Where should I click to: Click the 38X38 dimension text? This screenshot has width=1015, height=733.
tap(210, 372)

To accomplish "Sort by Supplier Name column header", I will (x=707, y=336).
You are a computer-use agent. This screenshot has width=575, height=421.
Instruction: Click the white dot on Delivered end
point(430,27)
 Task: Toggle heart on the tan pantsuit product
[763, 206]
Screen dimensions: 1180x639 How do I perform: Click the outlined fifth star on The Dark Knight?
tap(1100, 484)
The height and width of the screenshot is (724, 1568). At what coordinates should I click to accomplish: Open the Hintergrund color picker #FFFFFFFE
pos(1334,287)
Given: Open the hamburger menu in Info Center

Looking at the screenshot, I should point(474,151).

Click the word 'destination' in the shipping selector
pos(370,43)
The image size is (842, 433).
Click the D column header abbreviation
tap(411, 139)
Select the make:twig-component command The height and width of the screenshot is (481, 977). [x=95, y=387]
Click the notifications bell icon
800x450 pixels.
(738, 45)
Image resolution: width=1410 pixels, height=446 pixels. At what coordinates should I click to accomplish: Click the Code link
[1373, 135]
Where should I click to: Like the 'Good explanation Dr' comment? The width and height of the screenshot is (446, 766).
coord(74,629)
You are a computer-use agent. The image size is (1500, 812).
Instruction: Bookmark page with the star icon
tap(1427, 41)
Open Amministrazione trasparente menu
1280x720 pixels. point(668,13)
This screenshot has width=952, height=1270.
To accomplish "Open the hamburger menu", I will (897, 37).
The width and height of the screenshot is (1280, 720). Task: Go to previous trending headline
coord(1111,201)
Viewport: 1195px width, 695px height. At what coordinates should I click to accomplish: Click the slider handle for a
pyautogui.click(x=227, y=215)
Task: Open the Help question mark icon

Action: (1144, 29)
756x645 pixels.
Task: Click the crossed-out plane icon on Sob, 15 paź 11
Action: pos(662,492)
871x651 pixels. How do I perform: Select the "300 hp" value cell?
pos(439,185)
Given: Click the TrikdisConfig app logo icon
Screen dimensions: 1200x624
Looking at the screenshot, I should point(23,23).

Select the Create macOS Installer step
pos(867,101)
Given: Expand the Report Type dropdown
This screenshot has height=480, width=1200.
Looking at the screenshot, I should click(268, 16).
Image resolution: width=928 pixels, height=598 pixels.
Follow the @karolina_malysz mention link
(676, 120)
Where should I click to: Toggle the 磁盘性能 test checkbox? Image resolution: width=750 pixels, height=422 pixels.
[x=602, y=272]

• _Exercise prompt_: Every line above should be retyped exactly as given.

• _Answer section_:
Where should I click to: Click the 38X38 dimension text? This screenshot has width=1015, height=733.
tap(210, 372)

To accomplish "Sort by Supplier Name column header", I will (x=707, y=336).
You are a computer-use agent. This screenshot has width=575, height=421.
Instruction: Click the white dot on Delivered end
point(430,27)
 Task: Toggle heart on the tan pantsuit product
[763, 206]
Screen dimensions: 1180x639 How do I perform: Click the outlined fifth star on The Dark Knight?
tap(1100, 484)
The height and width of the screenshot is (724, 1568). At what coordinates should I click to accomplish: Open the Hintergrund color picker #FFFFFFFE
pos(1334,287)
Given: Open the hamburger menu in Info Center

Looking at the screenshot, I should point(474,151).

Click the word 'destination' in the shipping selector
pos(370,43)
The image size is (842, 433).
Click the D column header abbreviation
tap(411, 139)
Select the make:twig-component command The height and width of the screenshot is (481, 977). [x=95, y=387]
Click the notifications bell icon
800x450 pixels.
(738, 45)
Image resolution: width=1410 pixels, height=446 pixels. At what coordinates should I click to accomplish: Click the Code link
[1373, 135]
Where should I click to: Like the 'Good explanation Dr' comment? The width and height of the screenshot is (446, 766).
coord(74,629)
You are a computer-use agent. The image size is (1500, 812).
Instruction: Bookmark page with the star icon
tap(1427, 41)
Open Amministrazione trasparente menu
1280x720 pixels. point(668,13)
This screenshot has width=952, height=1270.
To accomplish "Open the hamburger menu", I will (897, 37).
The width and height of the screenshot is (1280, 720). Task: Go to previous trending headline
coord(1111,201)
Viewport: 1195px width, 695px height. At what coordinates should I click to accomplish: Click the slider handle for a
pyautogui.click(x=227, y=215)
Task: Open the Help question mark icon

Action: (1144, 29)
756x645 pixels.
Task: Click the crossed-out plane icon on Sob, 15 paź 11
Action: pos(662,492)
871x651 pixels. How do I perform: Select the "300 hp" value cell?
pos(439,185)
Given: Click the TrikdisConfig app logo icon
Screen dimensions: 1200x624
Looking at the screenshot, I should point(23,23).

Select the Create macOS Installer step
pos(867,101)
Given: Expand the Report Type dropdown
This screenshot has height=480, width=1200.
Looking at the screenshot, I should click(268, 16).
Image resolution: width=928 pixels, height=598 pixels.
Follow the @karolina_malysz mention link
(676, 120)
Where should I click to: Toggle the 磁盘性能 test checkbox? Image resolution: width=750 pixels, height=422 pixels.
[x=602, y=272]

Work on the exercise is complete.